BACKGROUND: Recent studies indicate that the bioavailability of anthocyanins is extremely low. One of the possible reasons could be their binding to proteins. Therefore, the binding affinity of cyanidin-3-glucoside (Cy3glc) to HSA and alpha-amylase was investigated by the quenching of protein tryptophan fluorescence. From data obtained, the binding constants and the free Gibbs energy were calculated. The changes in conformation of the proteins tested were studied with circular dichroism and the influence of binding on alpha-amylase activity determined.

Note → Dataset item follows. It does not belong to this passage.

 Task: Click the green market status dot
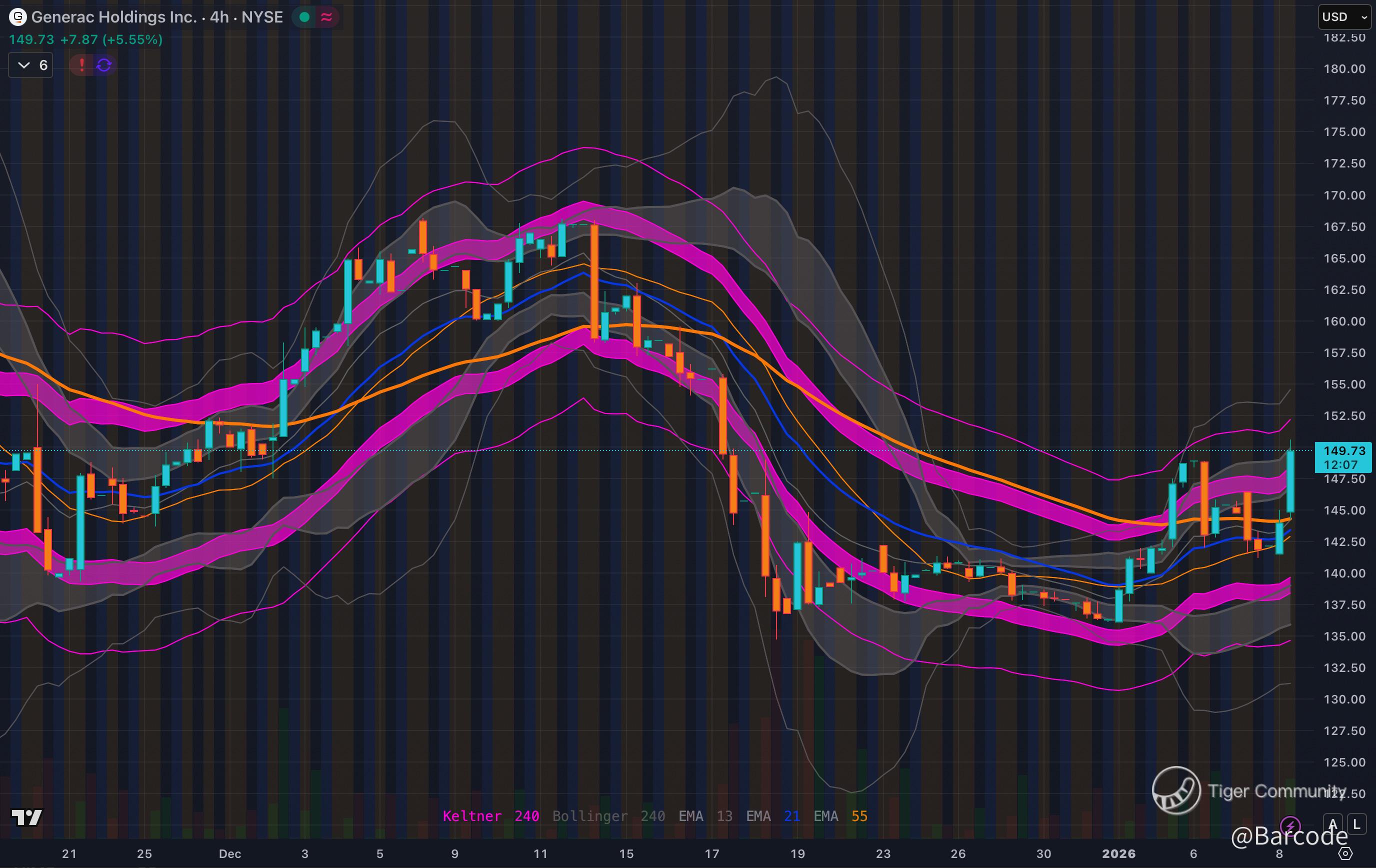[x=304, y=17]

RESULTS: Cy3glc quenched the tryptophan fluorescence and upon ligand binding a change in protein structure was observed related to the corresponding decrease in the et-amylase activity. The association constants of 25 to 77 x 10(3) L mol(-1) were calculated for different proteins, indicating weak interactions of non-covalent nature. Competitive binding with HSA in the presence of 8-anilino-1-naphthalene sulfonic acid suggest involvement of hydrophobic interactions, in the case of HSA the possible site being subdomain IIA. CONCLUSION: The strongest affinity of Cy3glc for HSA being at pH 7 underlines its potential in transport and distribution of the phenolic compounds in organisms. An influence on salivary amylase activity is possible when drinking berry juices with high anthocyanins content.